§ What is required
The answer must be an exact copy of the lines from the one containing "Click the Progress column header" through the end of the records, with the pictures left out.
---------- Information shown ----------
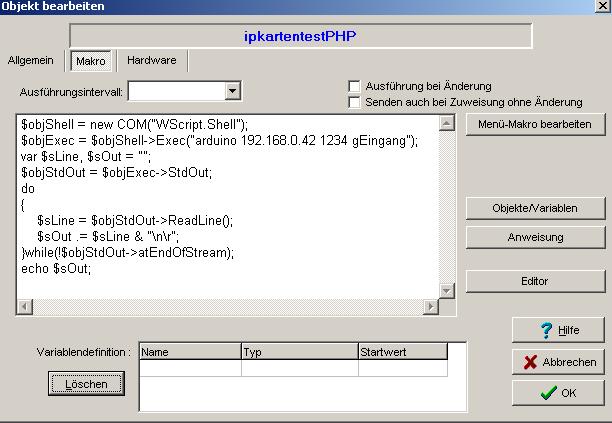Click the 'Menü-Makro bearbeiten' button
Viewport: 612px width, 423px height.
click(535, 125)
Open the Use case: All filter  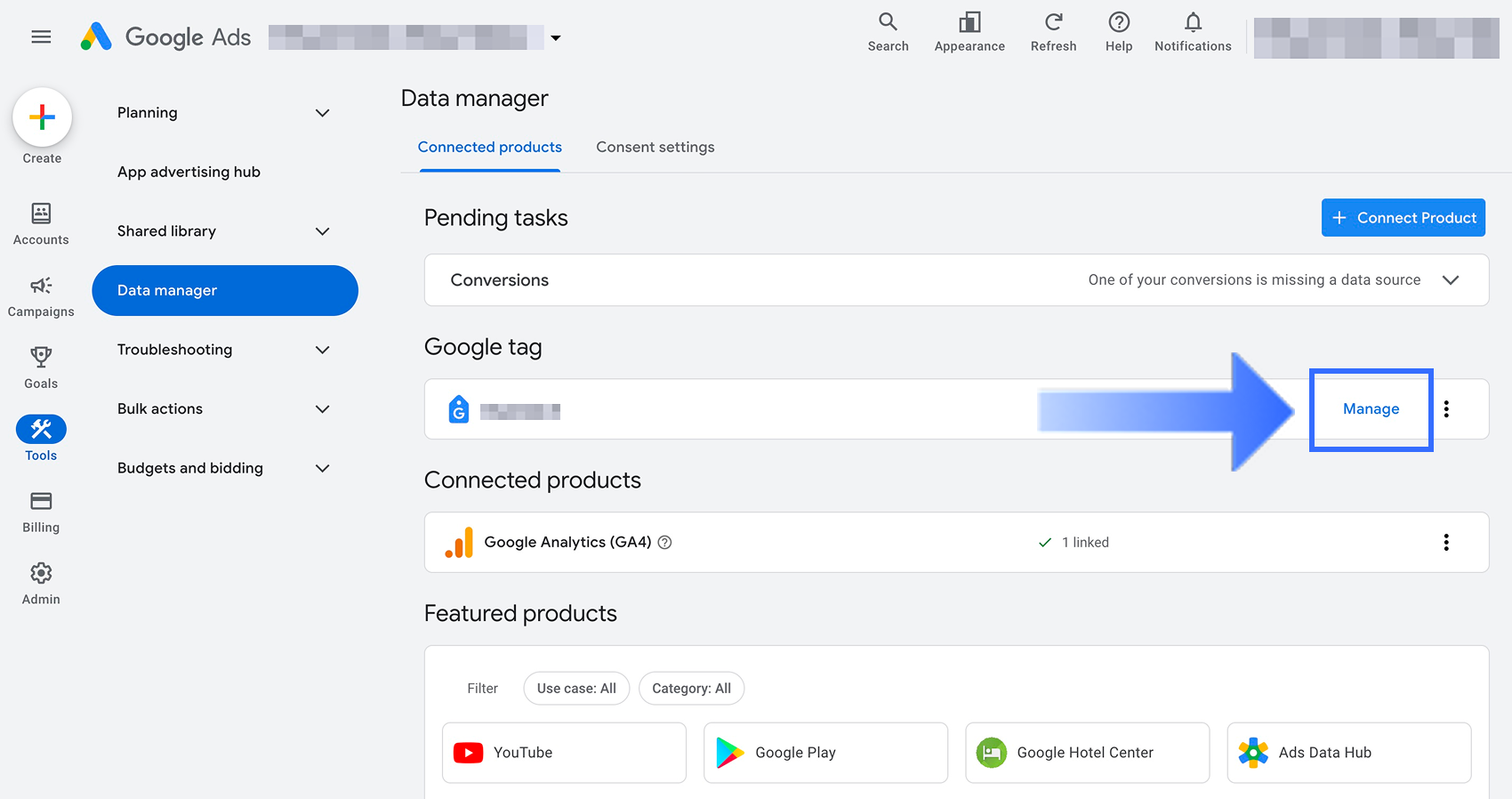pos(576,689)
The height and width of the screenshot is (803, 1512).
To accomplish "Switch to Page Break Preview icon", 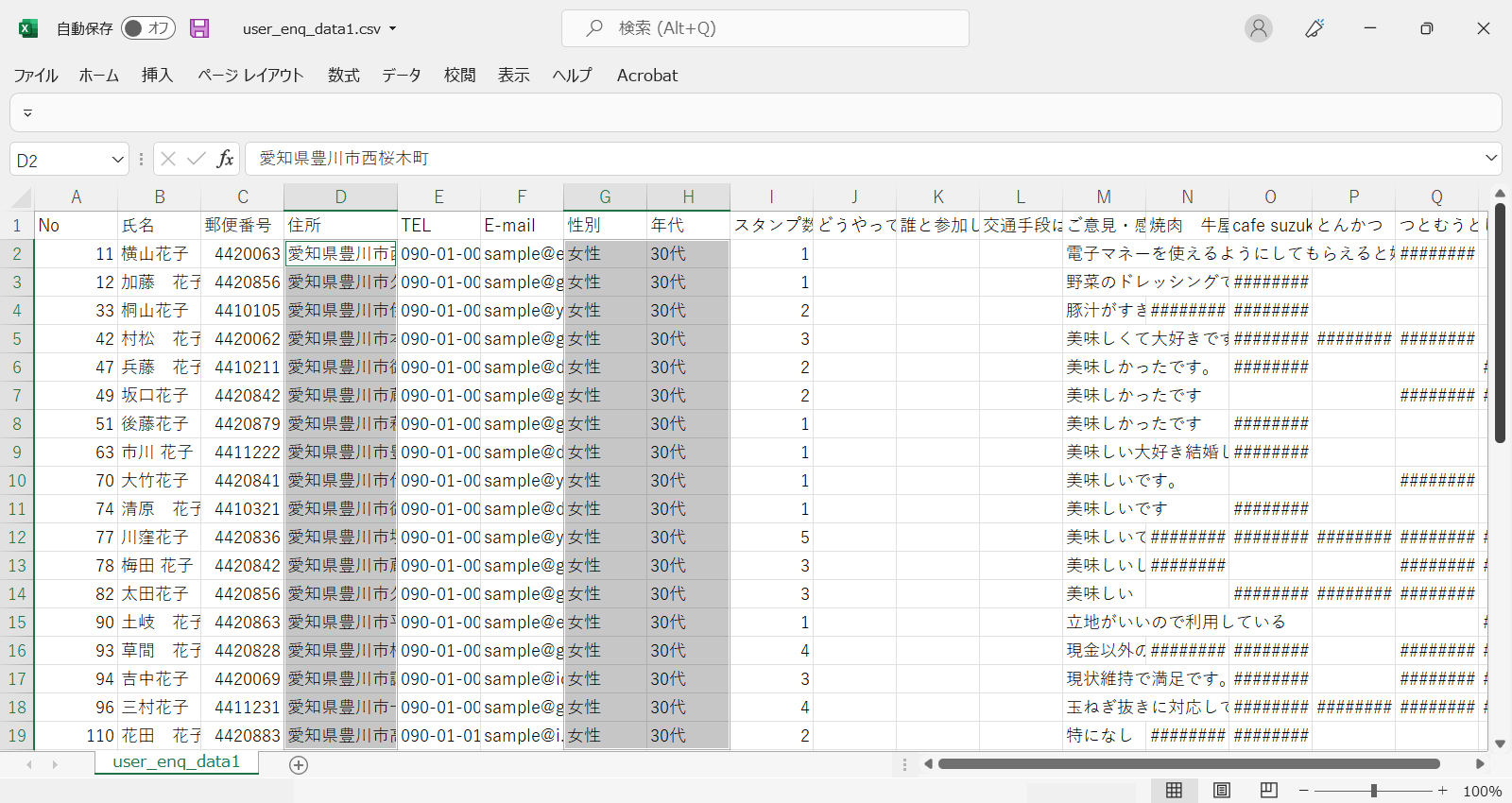I will click(x=1268, y=791).
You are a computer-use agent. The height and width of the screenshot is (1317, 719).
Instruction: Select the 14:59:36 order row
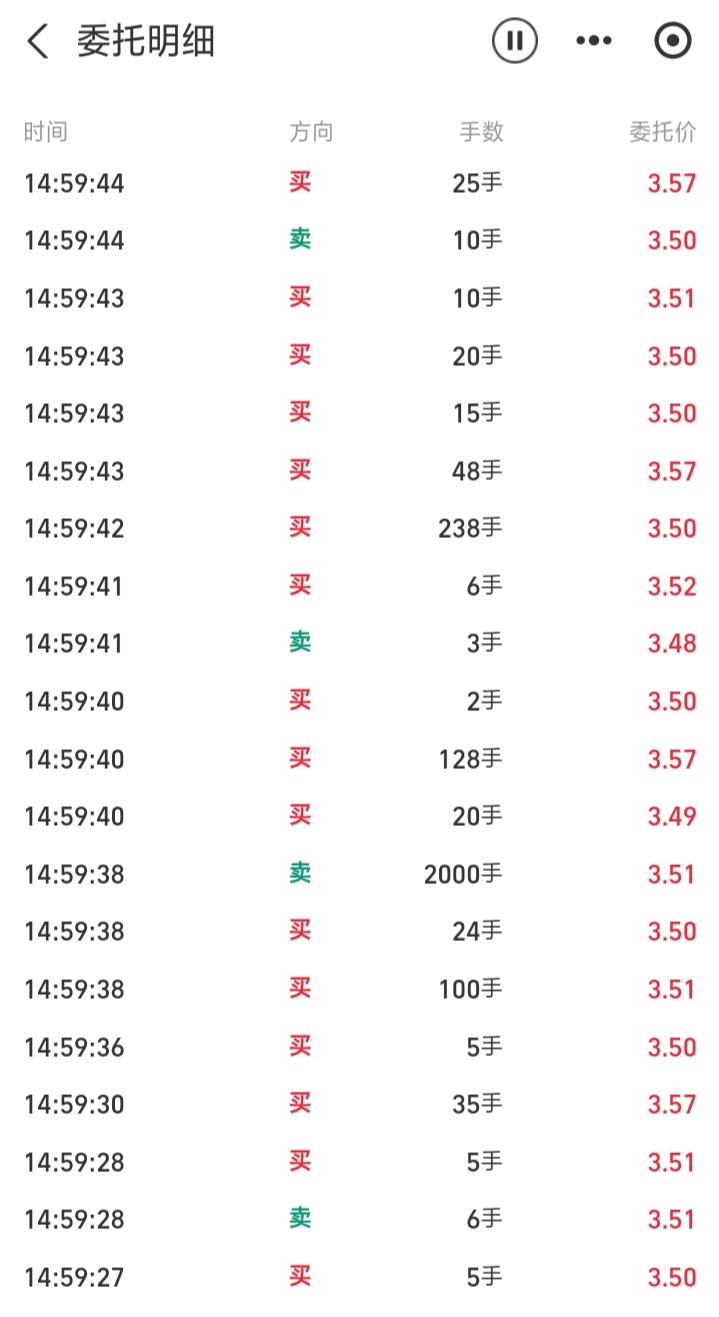(360, 1047)
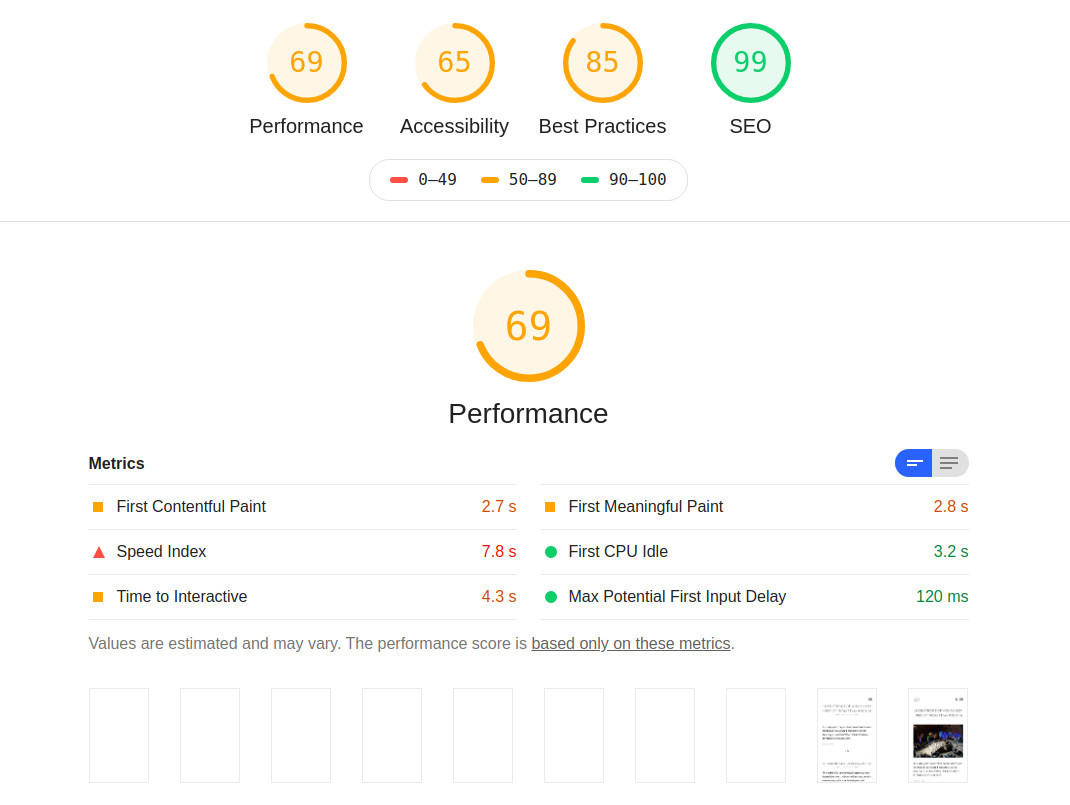This screenshot has width=1070, height=805.
Task: Select the Best Practices category label
Action: (602, 126)
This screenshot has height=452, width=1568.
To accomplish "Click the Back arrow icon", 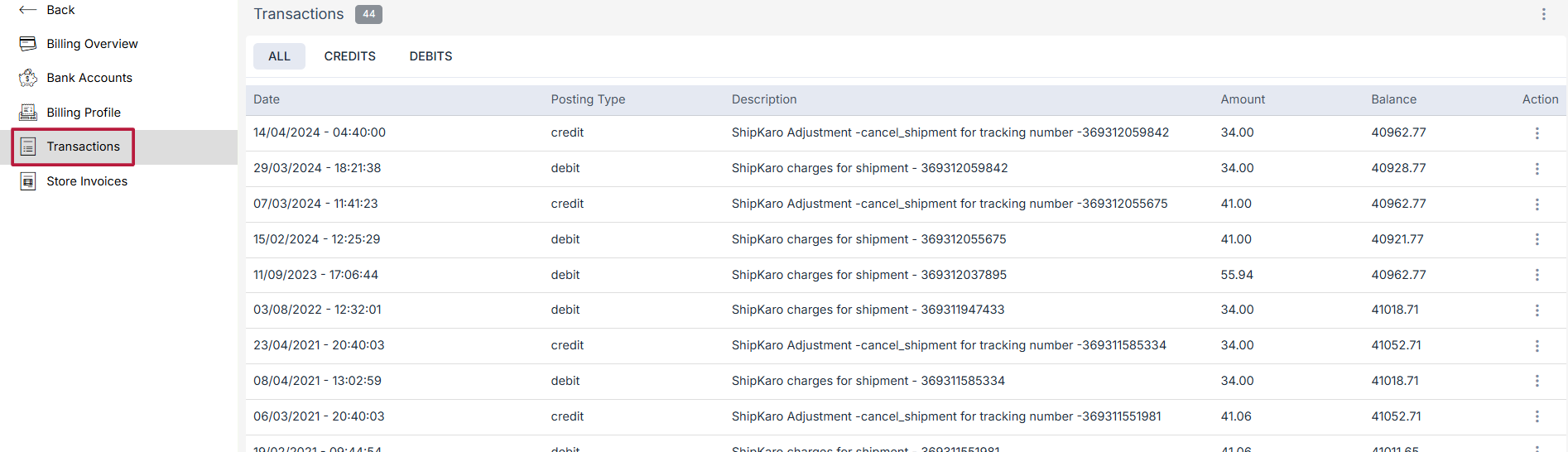I will pos(27,10).
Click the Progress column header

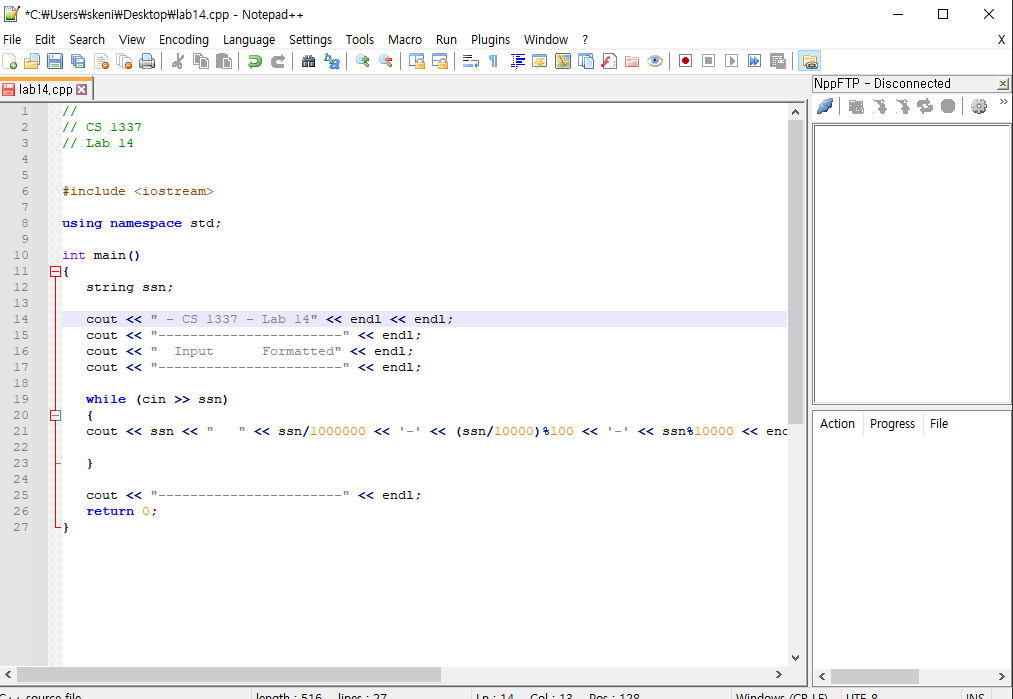point(892,424)
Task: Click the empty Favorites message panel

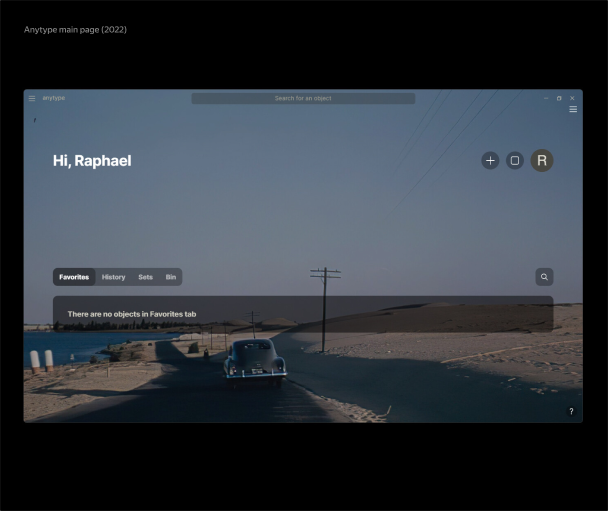Action: click(302, 314)
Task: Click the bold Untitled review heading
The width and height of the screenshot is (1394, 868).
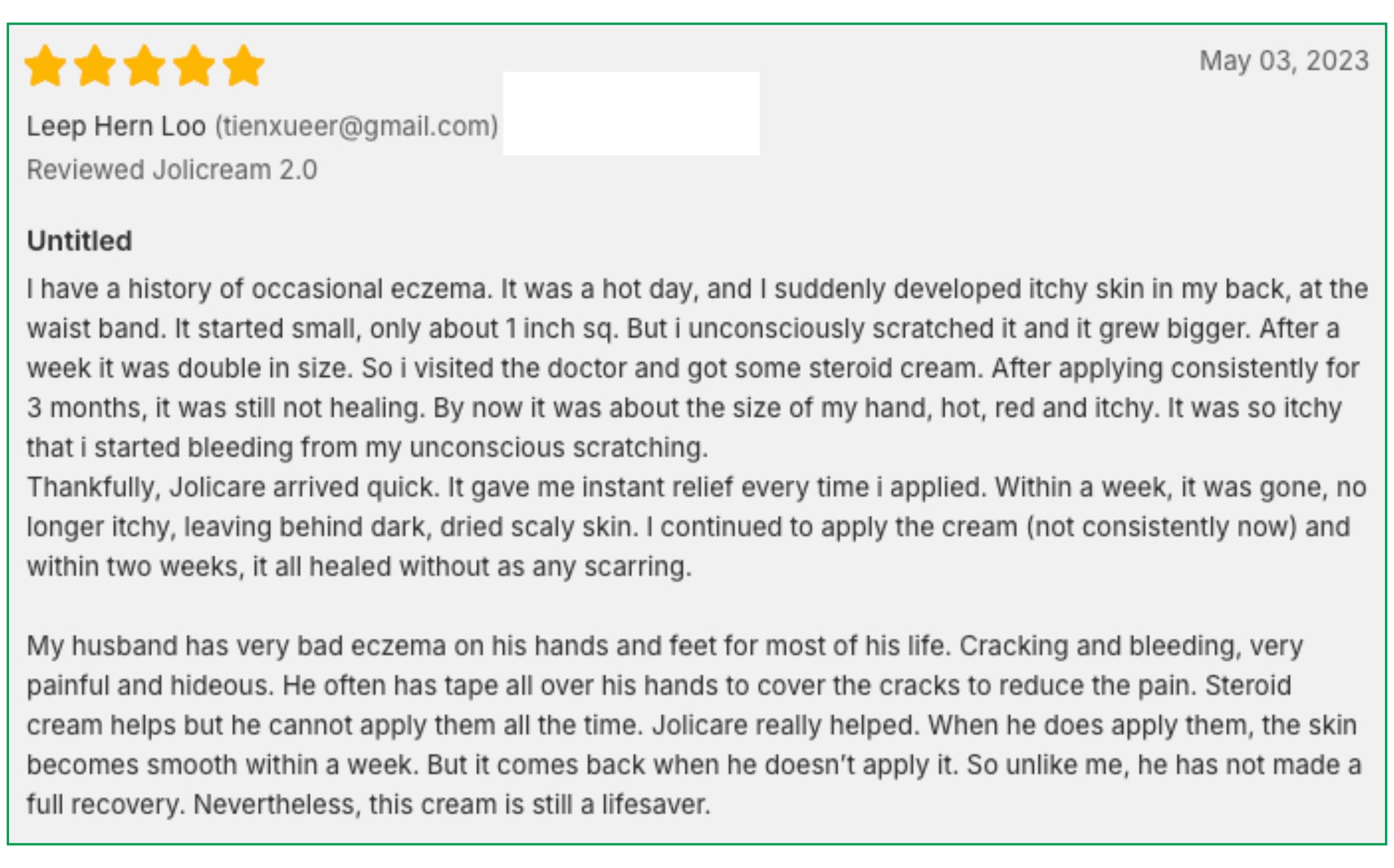Action: 79,241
----------
§ Task response
Click the Progress column header

point(892,424)
Task: Click the empty Favorites message panel

Action: click(302, 314)
Task: Click the bold Untitled review heading
The width and height of the screenshot is (1394, 868).
Action: 79,241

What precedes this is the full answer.